Hydrops fetalis: Report of 105 cases of prenatal

The terminology of hydrops fetalis was introduced by English physician, Ballantyne, in 1892, as generalized subcutaneous edema accompanied by at least one interserosal fluid. Fifty years later, the well known pathologist, Edith L. Potter divided this complex into immune and nonimmune categories. The immune hydrops fetalis comprised quite a number of prenatal mortalities until 1970, when the anti-Rh antigen immune globulin (RhoGAM) was used as a preventive factor, it caused significant decrease of the Immune hydrops fetalis. Nowadays nonimmune hydrops fetalis comprises more than 90 percent of hydrops fetalis cases.
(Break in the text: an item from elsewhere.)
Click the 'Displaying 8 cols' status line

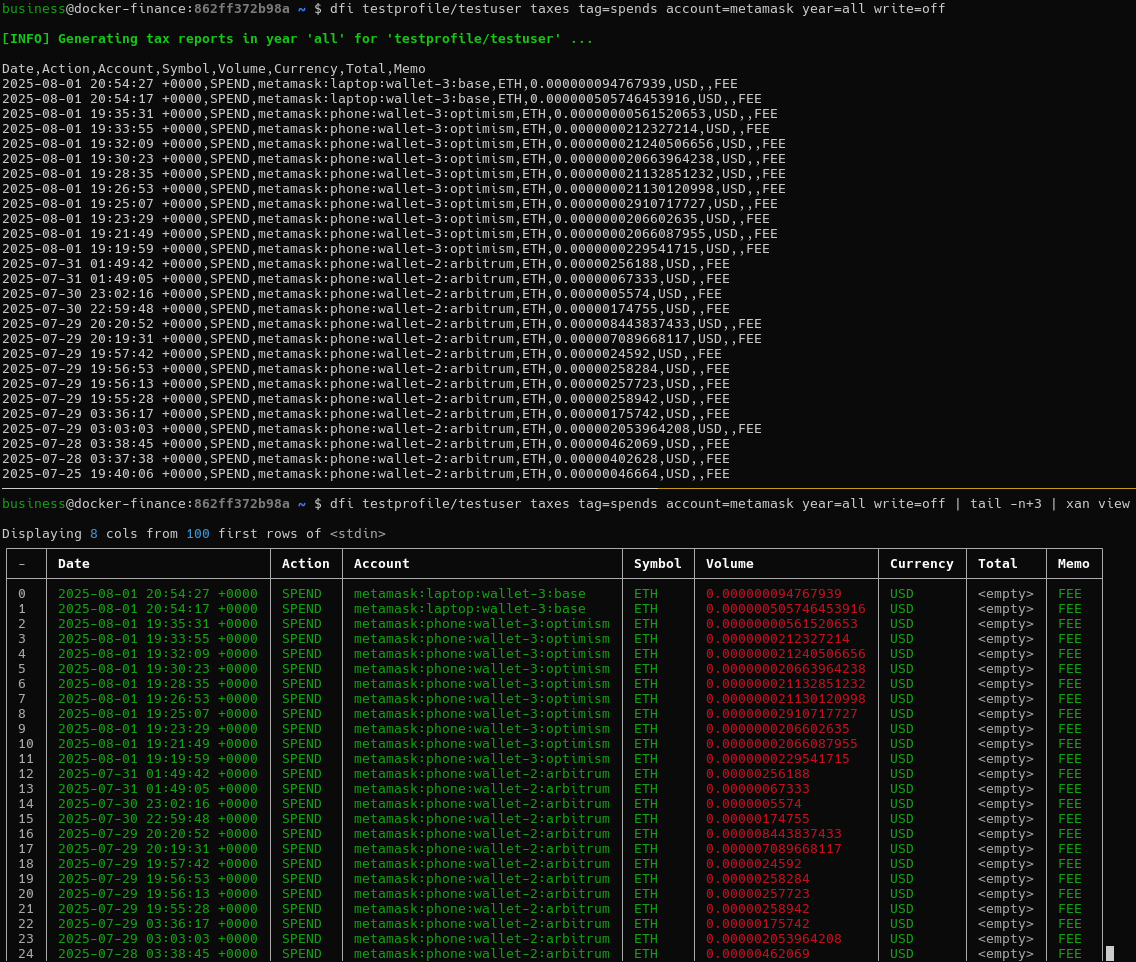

Identifying the etiology and prevention of this group is very difficult and time consuming. Among the 1402 prenatal postmortem examinations performed from July 1980 – Oct 2009 in our center, one hundred and ten cases were associated with hydrops fetalis. The largest group are 14 cases of chromosomal aberration including 7 Turner, 4 Down and 3 cases of different aberration followed by 13 cases of cardiac failure, nine cases of abnormality and 4 cases of functional disturbance, the next category consists 8 cases of multiple congenital malformation. Intrauterine infection and urinary tract malformation with 7 cases of each occupied the next group. 5 cases belong to metabolic disease diaphragmatic Hernia and the anemia in 4 cases is the next group, 2 cases belong to GI malformation with one case is in the last position. There are 12 cases of multiple congenital abnormalities. In 31 (29/5%) cases due to the lack of clinical information and paucity of medical documents, which are the most important clue in identifying the etiology of HF, we were unable to clear up the cause of HF. In 12 cases of all those of unknown etiology the body was completely macerated, and unsuitable for gross and histological examination.